Naturalizzazione a richiesta
Ben consapevole dell’opposizione che avrebbe suscitato in Parlamento e nell’opinione pubblica svizzera una proposta di «naturalizzazione automatica» già respinta più volte in votazione popolare, Ada Marra si era ben guardata dal presentare la sua iniziativa in questi termini. La proposta definitiva esclude pertanto qualsiasi automatismo e precisa che la persona interessata alla naturalizzazione agevolata (o i suoi genitori) debba farne richiesta. Persino Oskar Freysinger, uno dei massimi esponenti dell’UDC, mi aveva confermato in un’intervista (v. L’ECO del 29.6.2011) che sarebbe stato d’accordo a quanto sostenuto da Ada Marra, ossia «che si debba concedere molto facilmente il passaporto svizzero agli stranieri della terza generazione», purché non comportasse alcun automatismo, «ma solo dopo averne fatto domanda».
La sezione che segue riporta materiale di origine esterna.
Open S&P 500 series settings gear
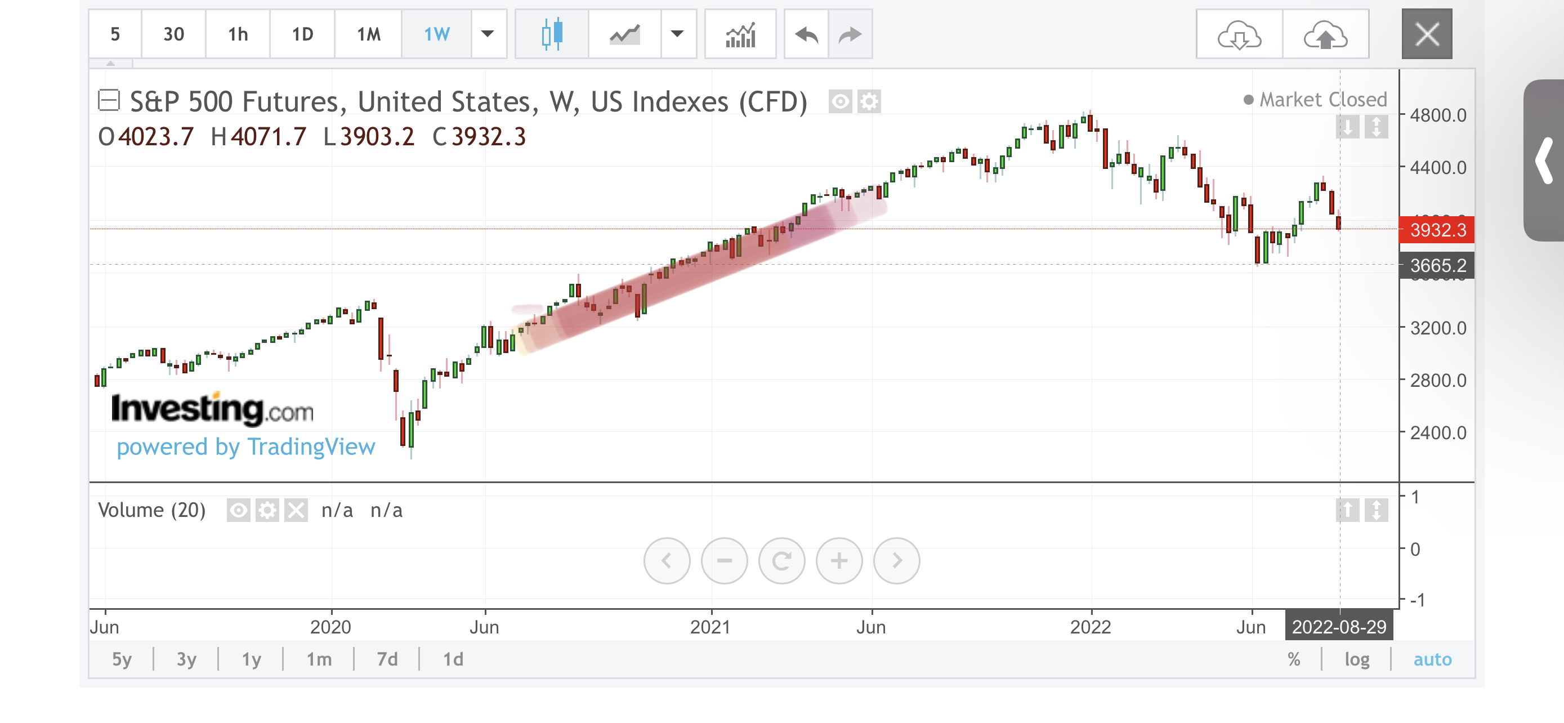 tap(869, 101)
Insomma, tutto sembrava andare per il verso giusto fino al 23 febbraio scorso, quando la commissione ha deciso di sospendere per la terza volta (la prima nel 2010, la seconda nel 2011) i suoi lavori perché intende trattare il tema della naturalizzazione agevolata per gli stranieri della terza generazione nel contesto più ampio della revisione totale della legge sulla cittadinanza attualmente allo studio. Questa è a quanto sembra la motivazione ufficiale.

Cinismo o incomprensione?
Secondo Ada Marra, invece, l’iniziativa è ferma da oltre un anno in commissione per il boicottaggio dei membri dell’UCD, nonostante incontri il favore di tutti gli altri partiti, che la considerano un «progetto sensato ed equilibrato». La deputata socialista, figlia d’immigrati pugliesi, dotata di spirito battagliero e di grande passione civile, accusa gli oppositori all’iniziativa di «cinismo». La decisione di non trasmettere subito l’iniziativa al Consiglio nazionale non sarebbe altro che un pretesto per far pressione sui socialisti che vedono nella nuova legge sulla cittadinanza un peggioramento dell’accesso alla naturalizzazione per le persone più deboli socialmente ed economicamente.
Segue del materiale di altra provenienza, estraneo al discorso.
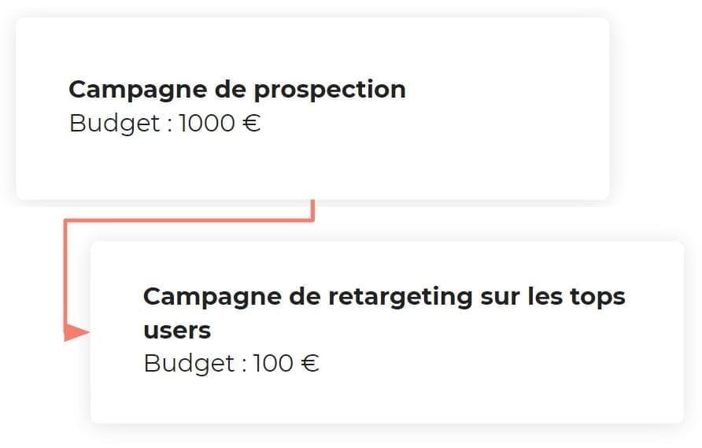
Task: Click the coral arrowhead pointing to retargeting card
Action: pos(76,332)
A prescindere dalle questioni di diritto e procedurali che riguardano i meccanismi della preparazione dei testi di legge e delle modifiche costituzionali, appare chiaro che una parte consistente dei rappresentanti del popolo svizzero fa ancora fatica a comprendere non solo le ragioni del cuore dei giovani della terza generazione che aspirano alla naturalizzazione, ma anche quella che è divenuta ormai una questione di civiltà giuridica.
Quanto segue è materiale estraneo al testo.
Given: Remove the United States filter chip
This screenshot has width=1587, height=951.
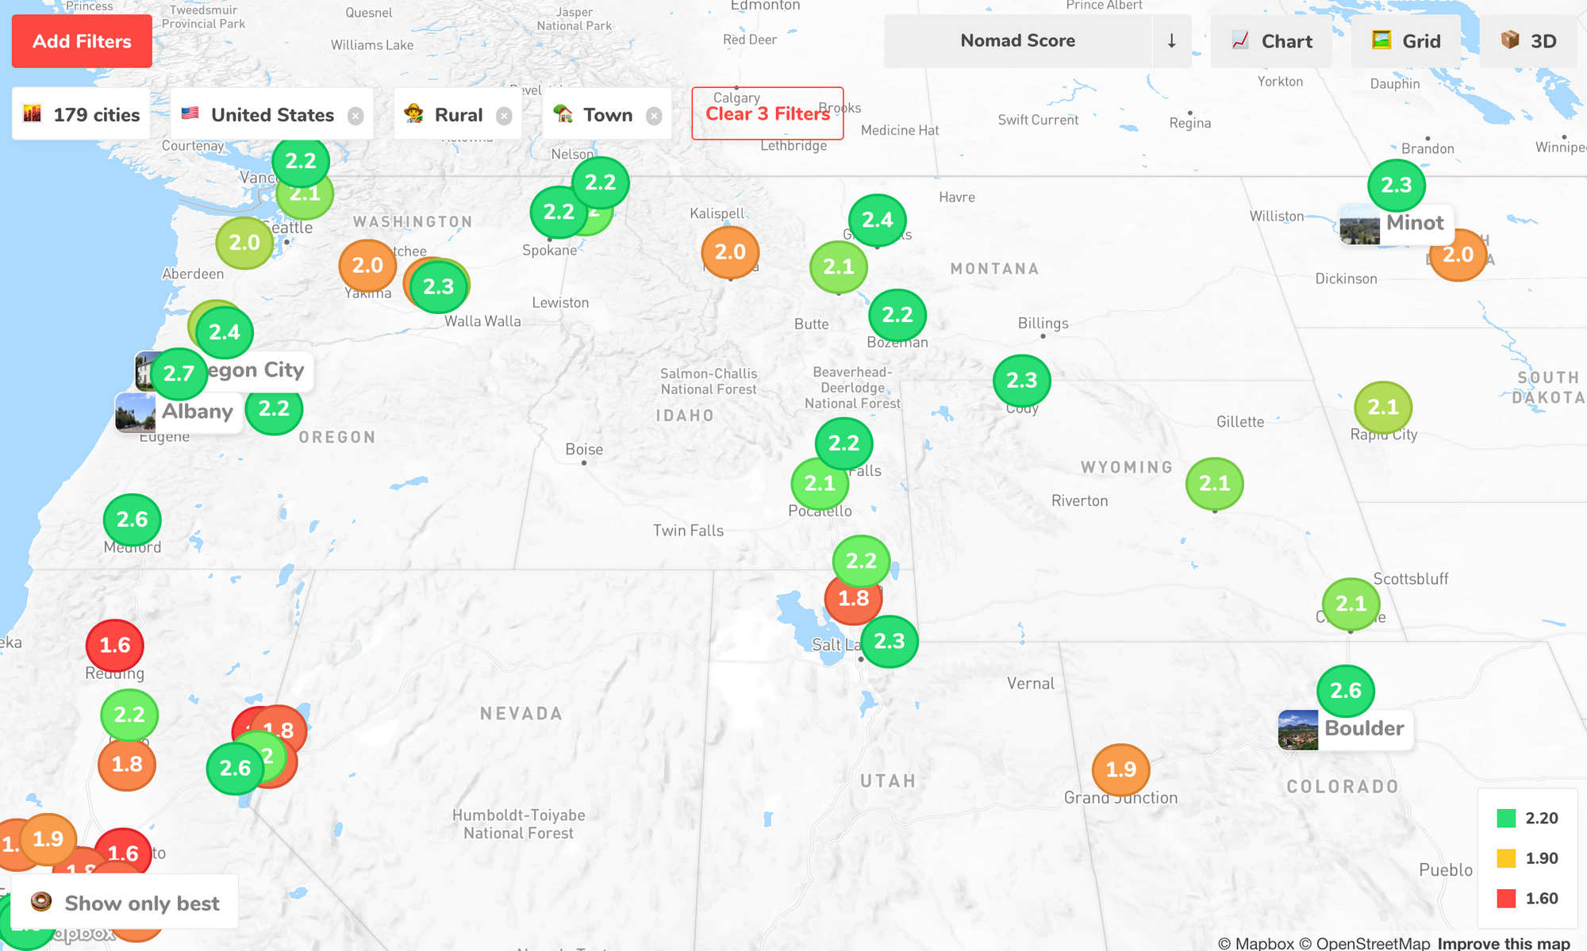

I giovani stranieri di cui si tratta sono infatti pienamente integrati e non si distinguono dagli svizzeri, salvo per il passaporto e per l’esercizio dei diritti politici, che vengono loro negati in base a concezioni giuridiche in via di superamento ovunque in Europa. Si tratta soprattutto di nipoti di immigrati venuti in Svizzera per lavorare, per svolgere molto spesso lavori necessari all’economia, che gli svizzeri non volevano più svolgere. Molti di questi all’età della pensione sono più rientrati al loro Paese, ma i loro figli (seconda generazione) molto spesso non li hanno seguiti, perché hanno trovato nella Svizzera la loro vera patria, anche senza averne il passaporto. Che cosa si deve dire a questo punto dei loro figli (terza generazione), che praticamente non conoscono altra patria se non quella in cui sono nati e cresciuti?

Un atto di civiltà
Piaccia o no la denominazione dell’iniziativa Marra, questi giovani sono figli di questo Paese e il loro riconoscimento come tali è non solo un atto di civiltà, ma anche di responsabilità. In altri tempi - perché la questione è sul tappeto della discussione politica da oltre un secolo – si sarebbe argomentato che è anche nell’interesse prevalente della Svizzera agevolare la loro naturalizzazione. Oggi tale argomento è meno invocato, perché nei fatti e nella vita sociale, economica e professionale (quasi) tutte le discriminazioni sono saltate (per fortuna!) e il contributo degli stranieri non è diverso da quello degli svizzeri. Proprio per questo ci si deve chiedere a chi giova continuare a considerare «stranieri» persone che sono integrate pienamente e considerano di fatto questo Paese la loro unica vera patria, pur senza rinnegare le loro origini e conservare magari legami affettivi con la patria dei loro nonni.